## Information given
- Opening Delimiter -
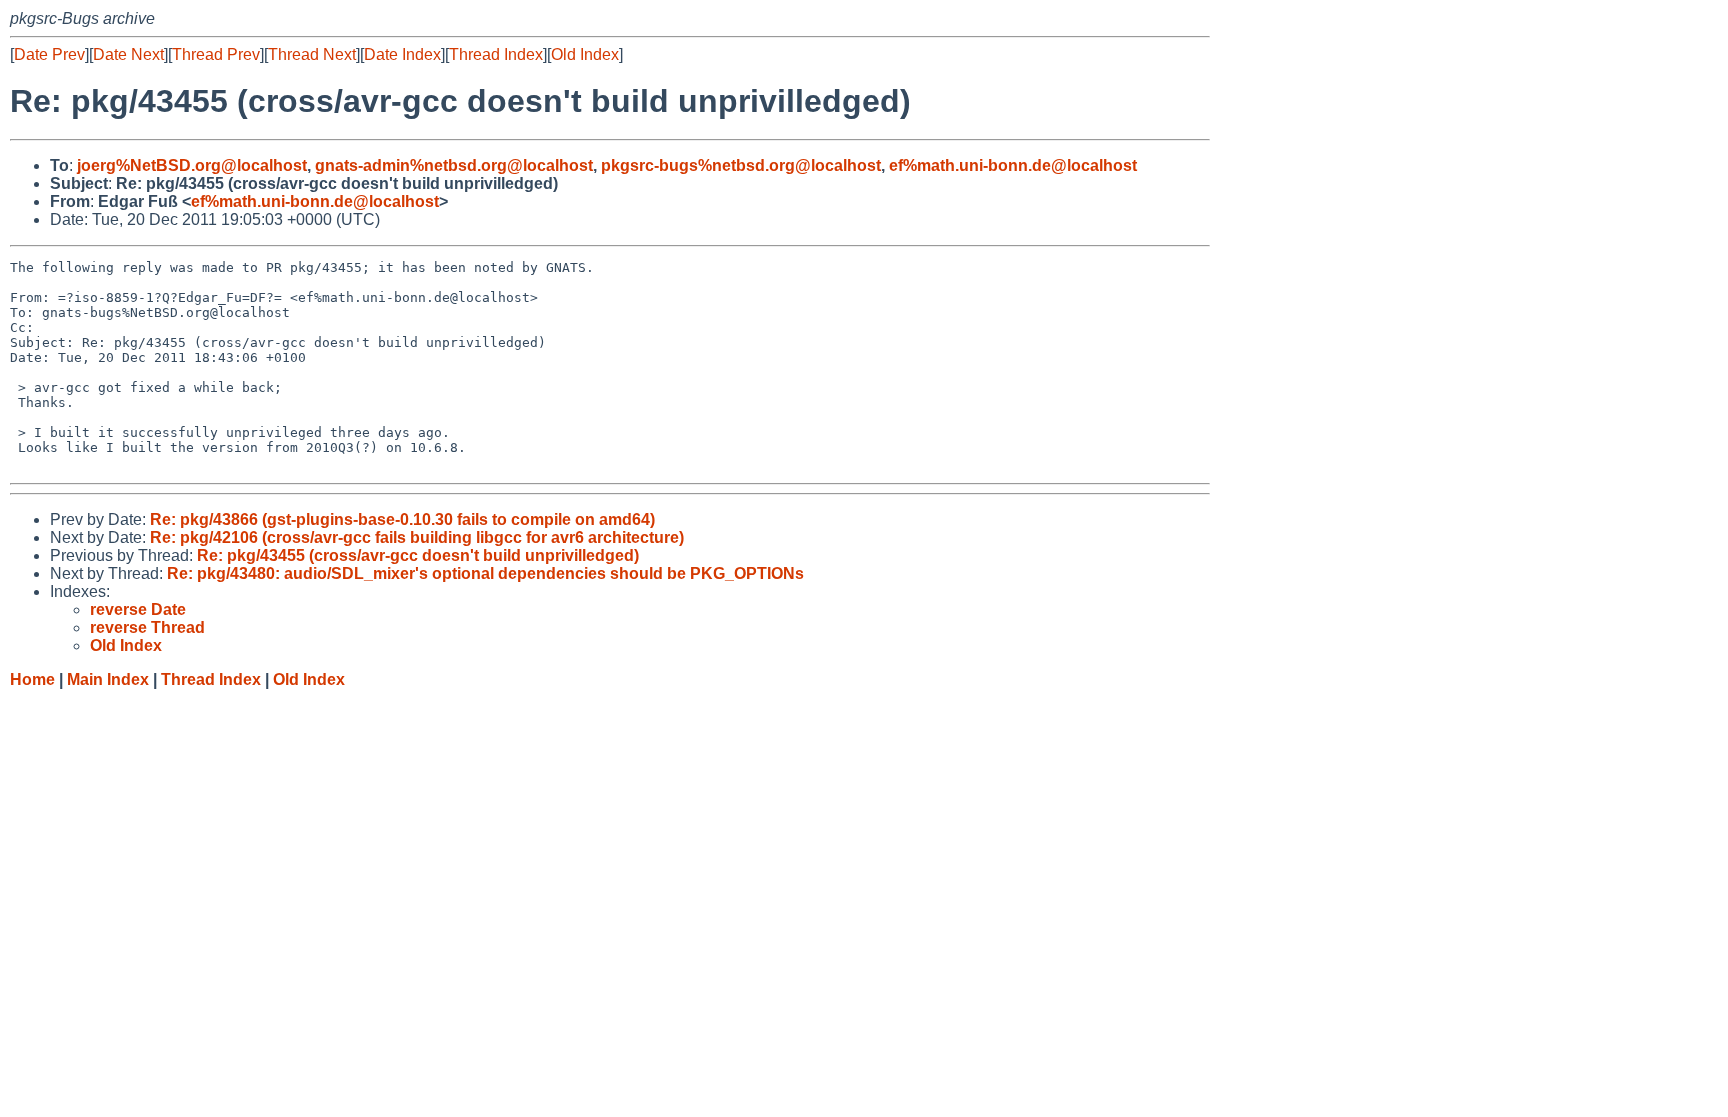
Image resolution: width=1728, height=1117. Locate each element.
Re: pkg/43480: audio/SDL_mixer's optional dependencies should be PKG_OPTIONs (485, 573)
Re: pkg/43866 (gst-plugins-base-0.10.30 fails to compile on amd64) (402, 519)
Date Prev (49, 54)
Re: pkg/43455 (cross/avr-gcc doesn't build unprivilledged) (418, 555)
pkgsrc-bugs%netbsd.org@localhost (741, 165)
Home (32, 679)
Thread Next (312, 54)
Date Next (128, 54)
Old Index (585, 54)
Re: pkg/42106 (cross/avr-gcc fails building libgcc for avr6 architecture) (417, 537)
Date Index (402, 54)
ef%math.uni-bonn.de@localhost (1013, 165)
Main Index (108, 679)
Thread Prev (216, 54)
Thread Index (496, 54)
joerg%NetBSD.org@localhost (192, 165)
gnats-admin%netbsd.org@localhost (454, 165)
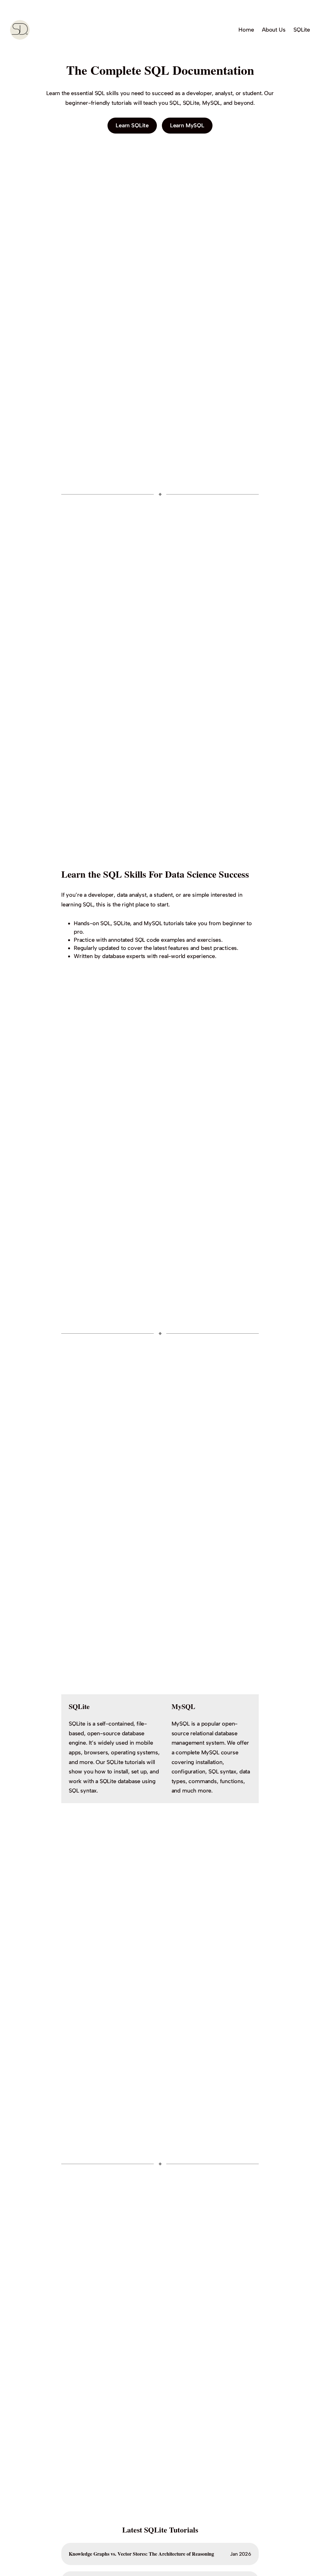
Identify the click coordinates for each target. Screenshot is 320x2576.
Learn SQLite (132, 125)
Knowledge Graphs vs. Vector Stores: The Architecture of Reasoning (141, 2553)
- Closing Delimiter -
## What is required
Exactly as written, copy the entries above without their pictures.

## Response
Image resolution: width=1728, height=1117. Locate each element.
Re: pkg/43480: audio/SDL_mixer's optional dependencies should be PKG_OPTIONs (485, 573)
Re: pkg/43866 (gst-plugins-base-0.10.30 fails to compile on amd64) (402, 519)
Date Prev (49, 54)
Re: pkg/43455 (cross/avr-gcc doesn't build unprivilledged) (418, 555)
pkgsrc-bugs%netbsd.org@localhost (741, 165)
Home (32, 679)
Thread Next (312, 54)
Date Next (128, 54)
Old Index (585, 54)
Re: pkg/42106 (cross/avr-gcc fails building libgcc for avr6 architecture) (417, 537)
Date Index (402, 54)
ef%math.uni-bonn.de@localhost (1013, 165)
Main Index (108, 679)
Thread Prev (216, 54)
Thread Index (496, 54)
joerg%NetBSD.org@localhost (192, 165)
gnats-admin%netbsd.org@localhost (454, 165)
Identify the click coordinates for each target. Screenshot is 320x2576.
Learn SQLite (132, 125)
Knowledge Graphs vs. Vector Stores: The Architecture of Reasoning (141, 2553)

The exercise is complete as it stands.